━━━ Data records
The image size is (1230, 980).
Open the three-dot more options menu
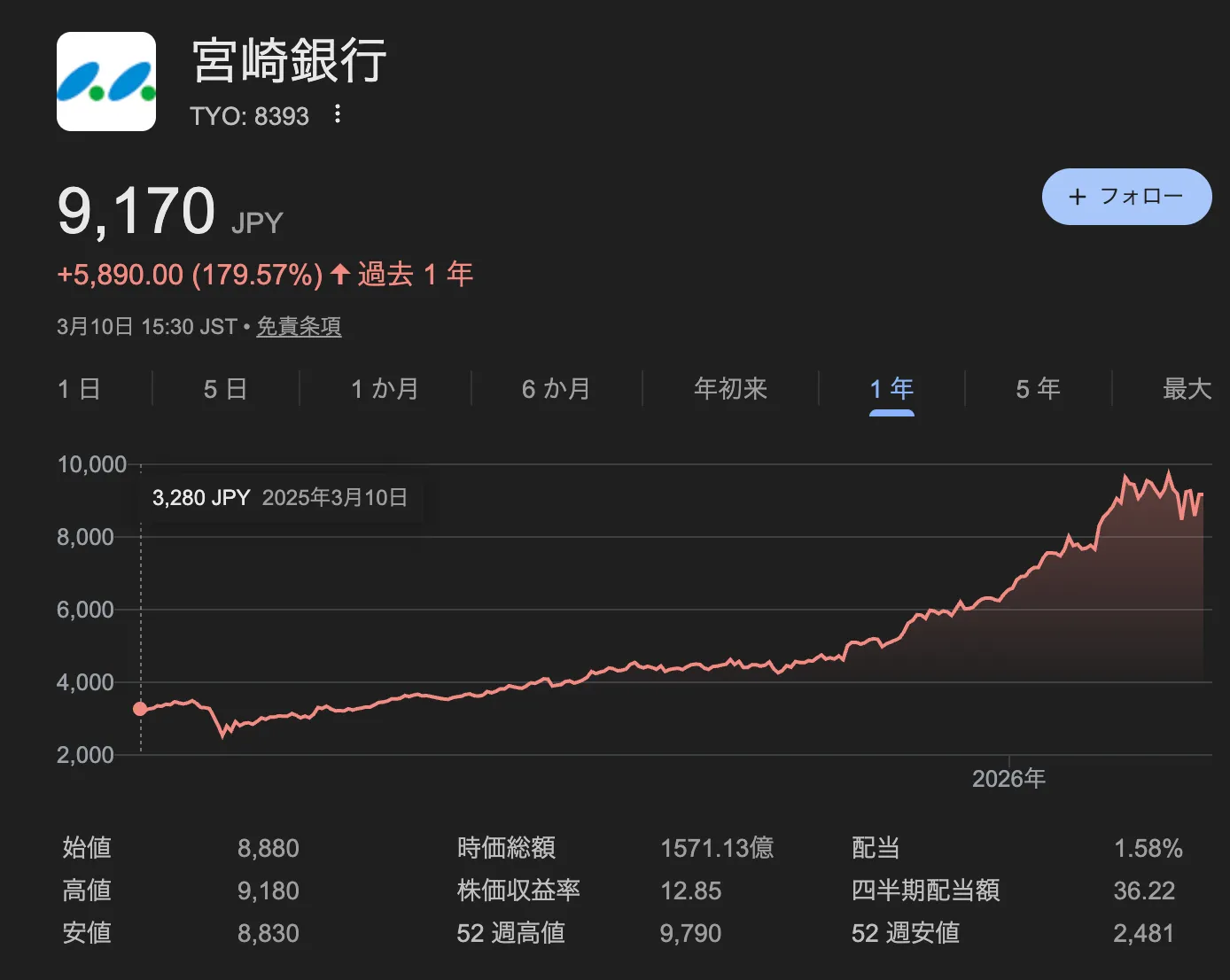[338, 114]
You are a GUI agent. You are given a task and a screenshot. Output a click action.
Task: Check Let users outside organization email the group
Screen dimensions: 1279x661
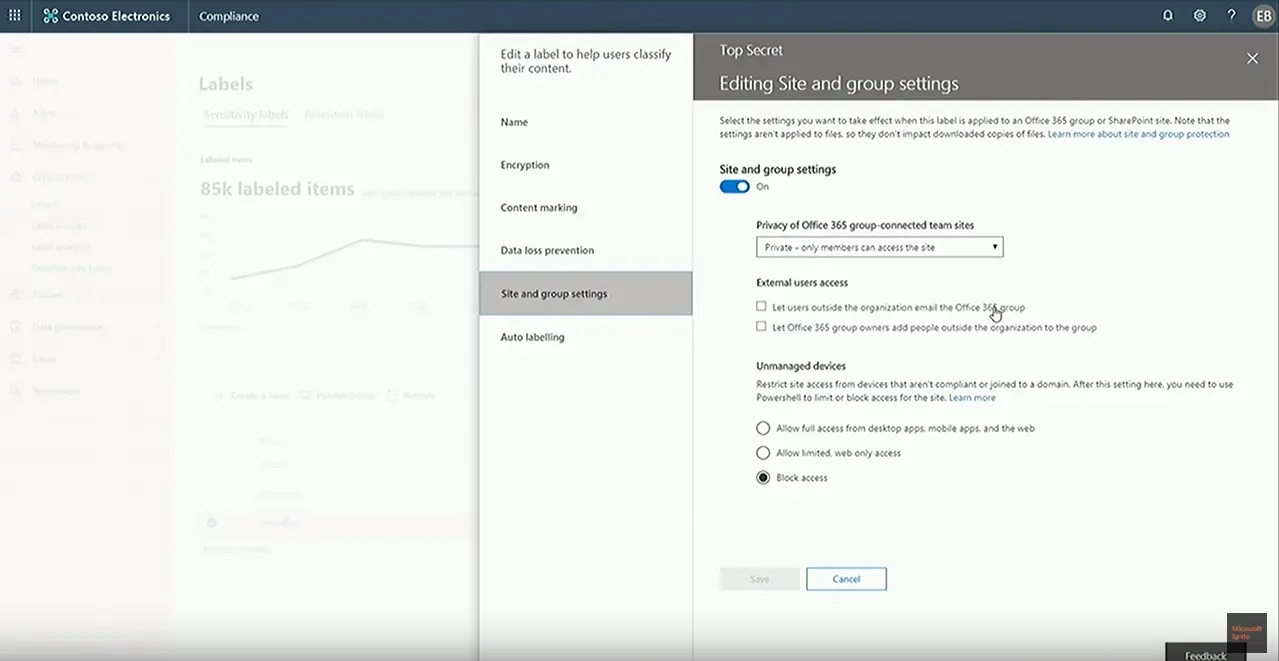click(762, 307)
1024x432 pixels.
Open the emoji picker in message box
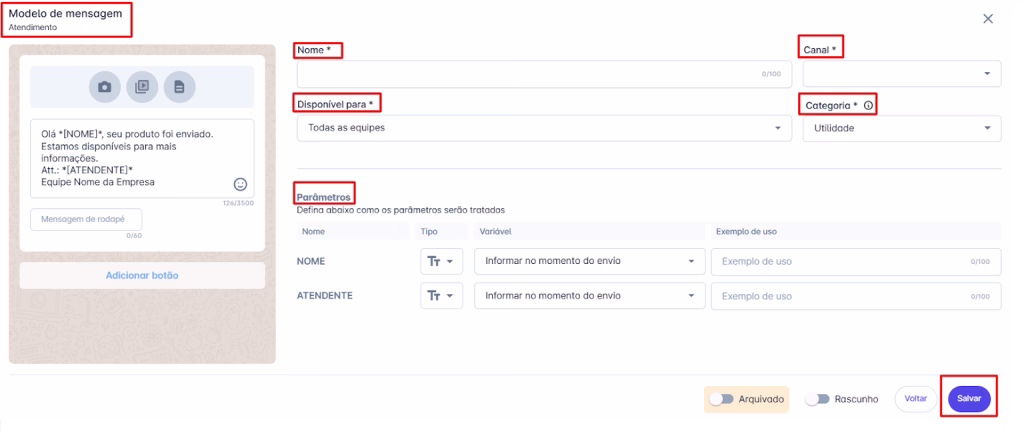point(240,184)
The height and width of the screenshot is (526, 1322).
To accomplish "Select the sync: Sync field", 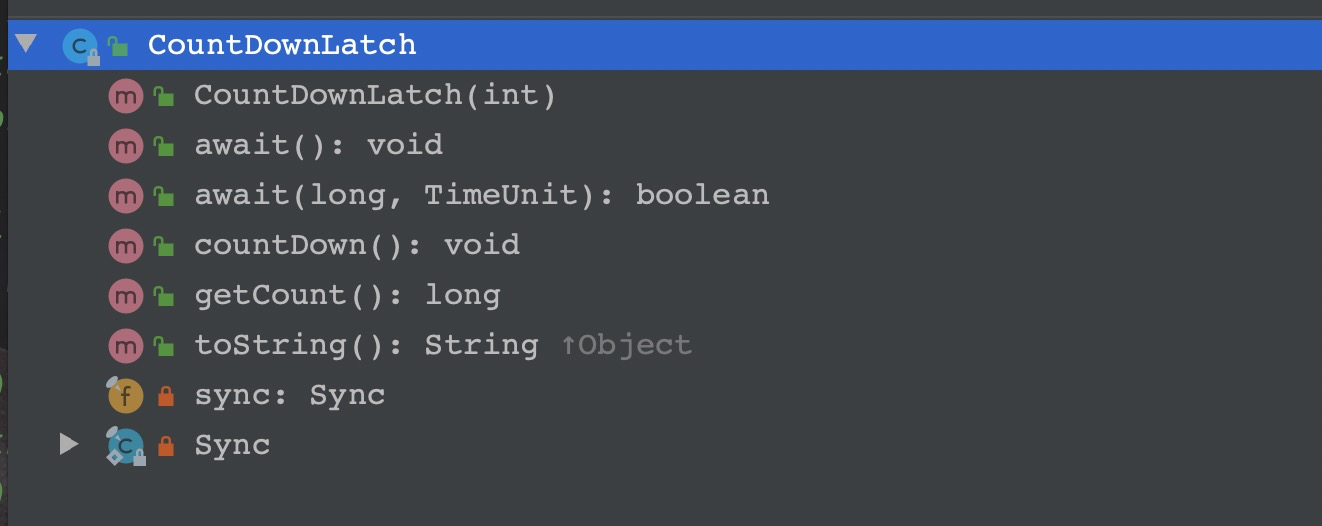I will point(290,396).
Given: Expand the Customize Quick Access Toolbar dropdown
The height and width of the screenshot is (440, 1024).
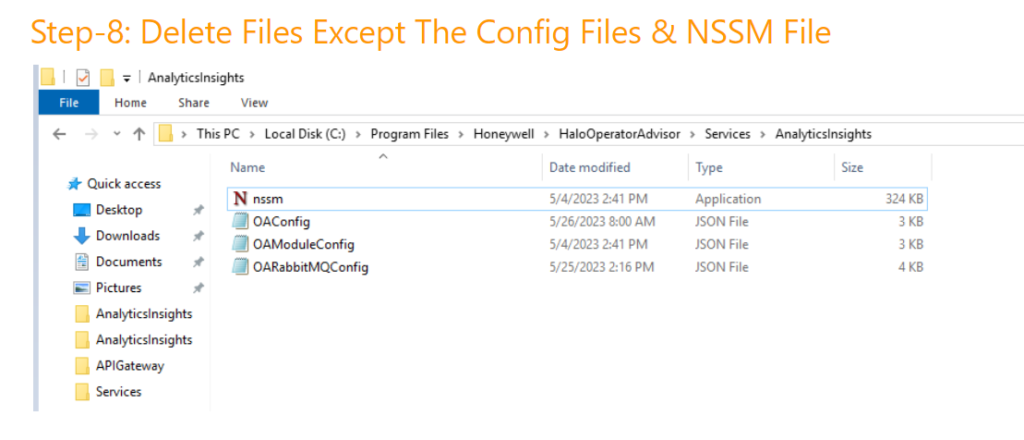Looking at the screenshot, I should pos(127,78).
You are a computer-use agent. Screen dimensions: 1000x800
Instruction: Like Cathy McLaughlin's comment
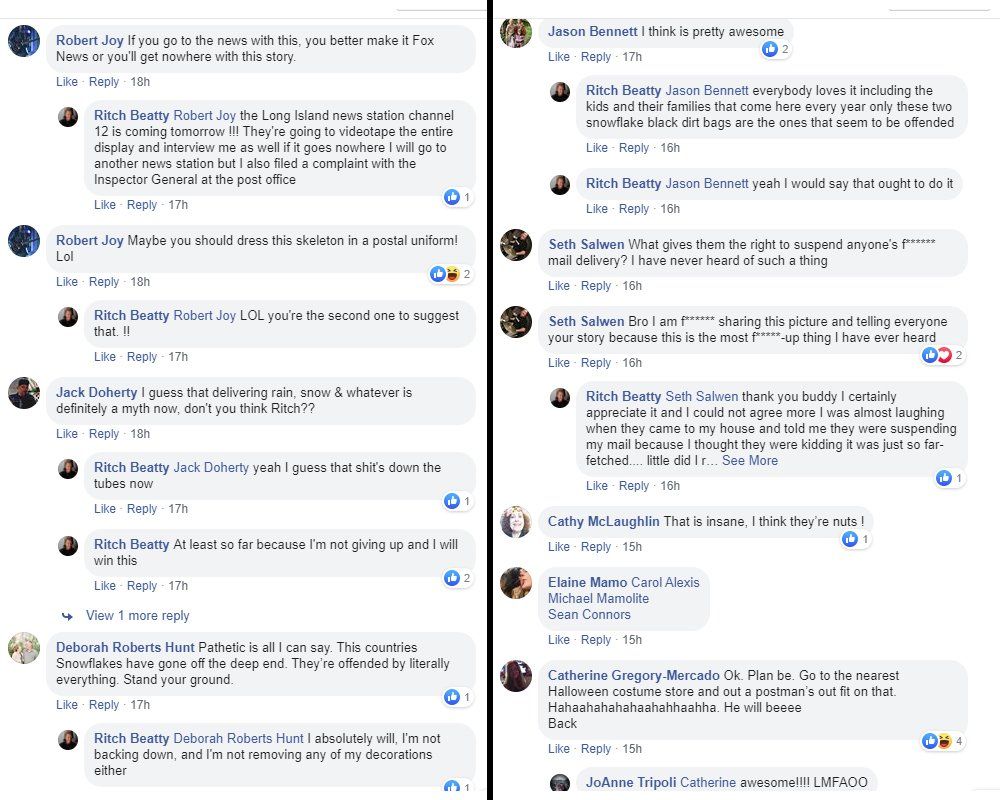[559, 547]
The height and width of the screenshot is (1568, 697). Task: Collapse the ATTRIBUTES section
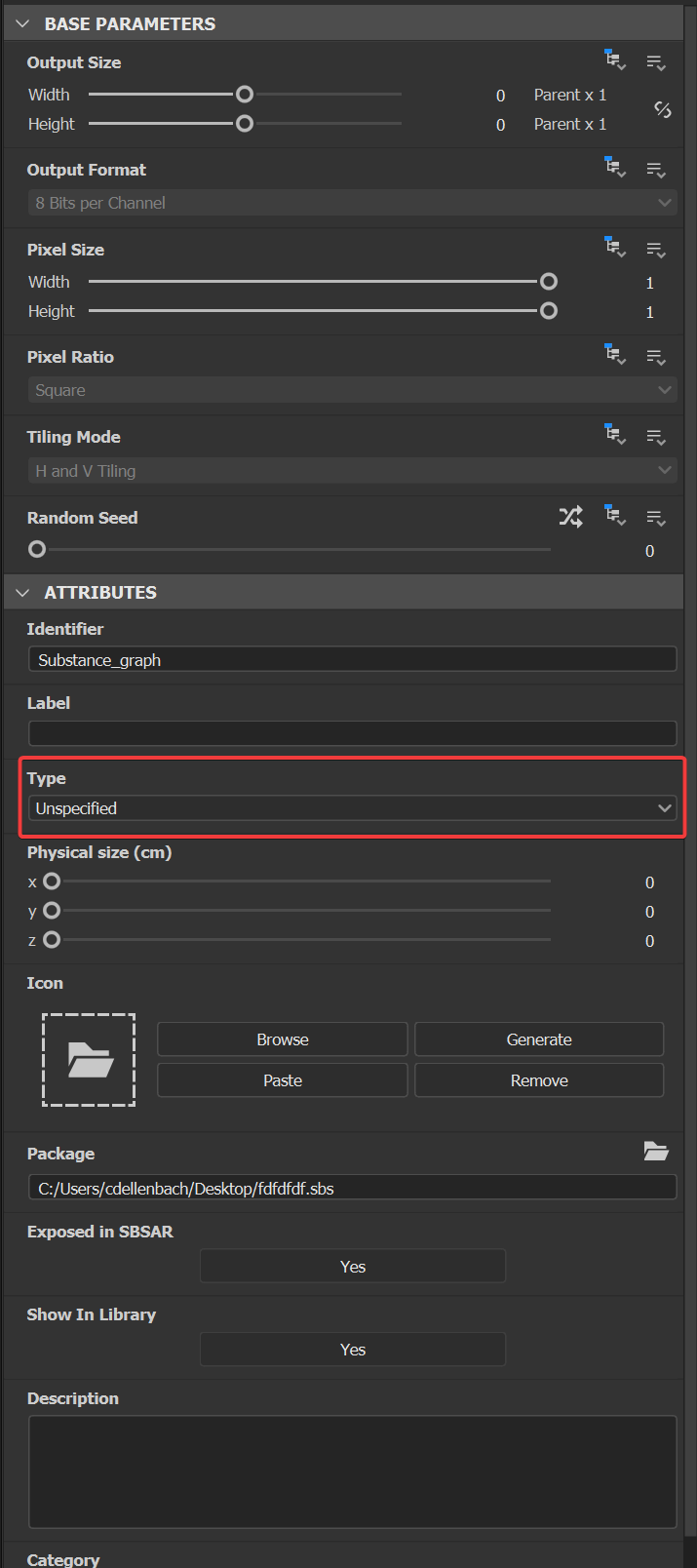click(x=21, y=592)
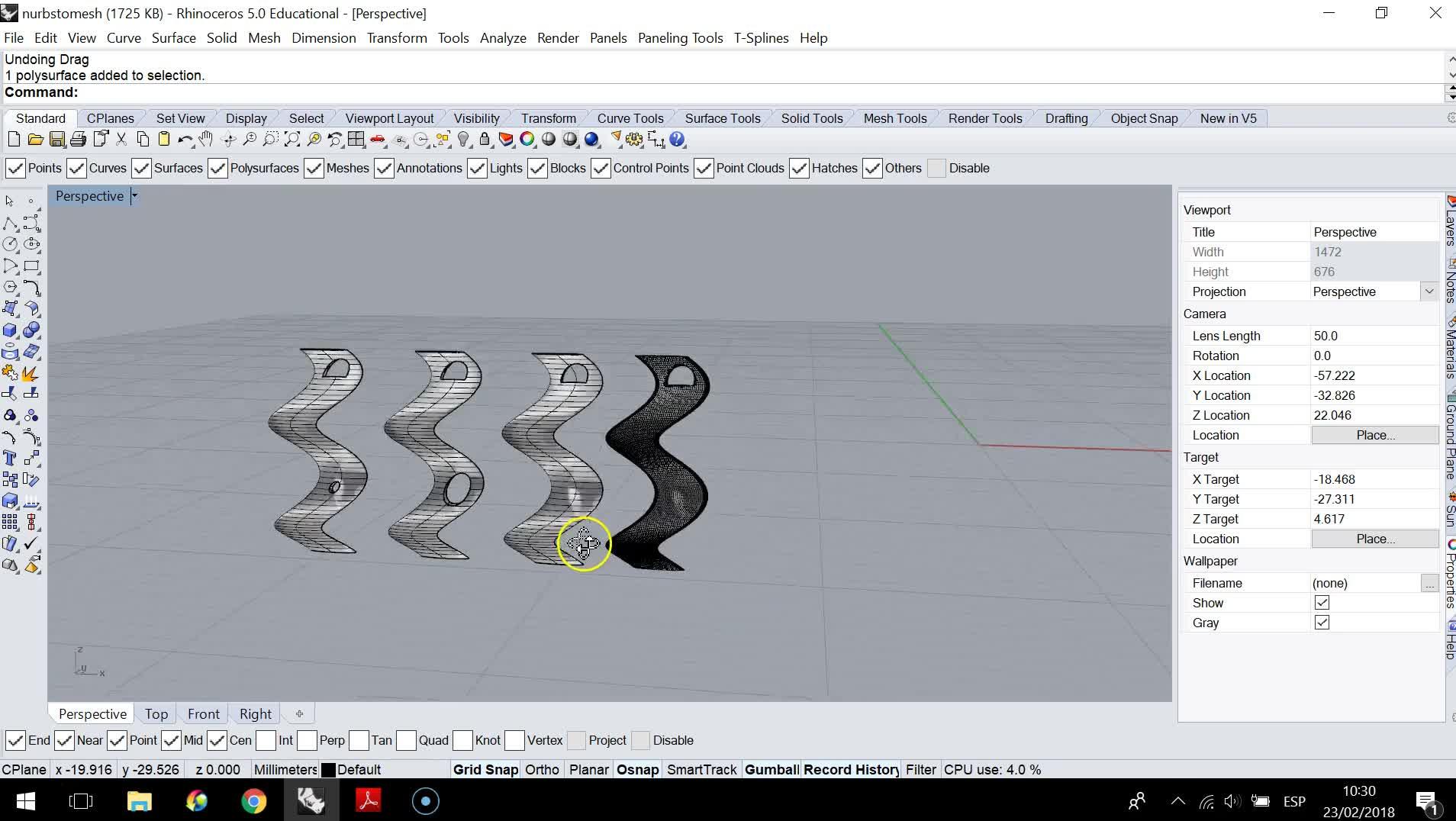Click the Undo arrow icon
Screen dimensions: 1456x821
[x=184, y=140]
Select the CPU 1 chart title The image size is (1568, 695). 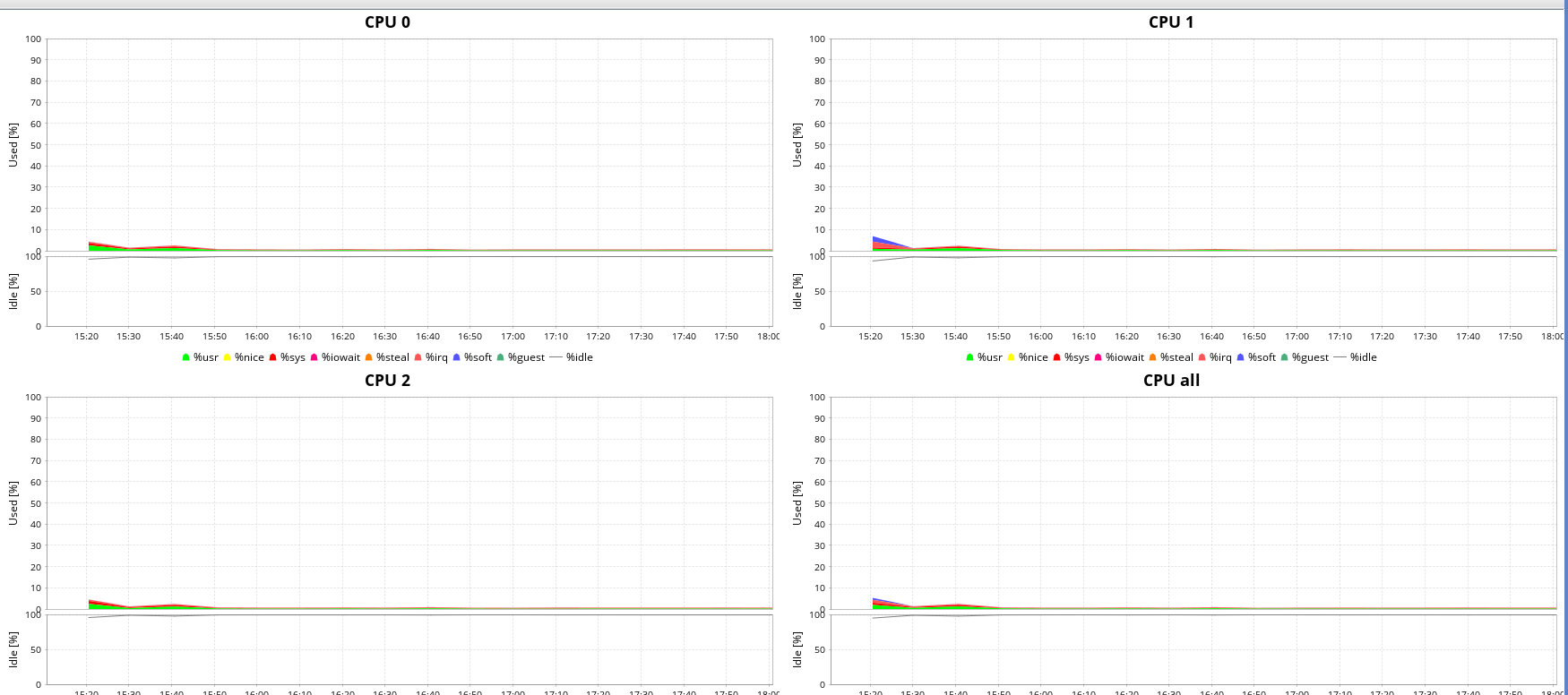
━━━━━━
> Exercise directions: For every line above with the word "agent" in it, make a copy.

> Output of the exercise:
You are a GUI agent. You are given a task and a screenshot. Output a click action.
You are a computer-use agent. Screen dimensions: 1000x800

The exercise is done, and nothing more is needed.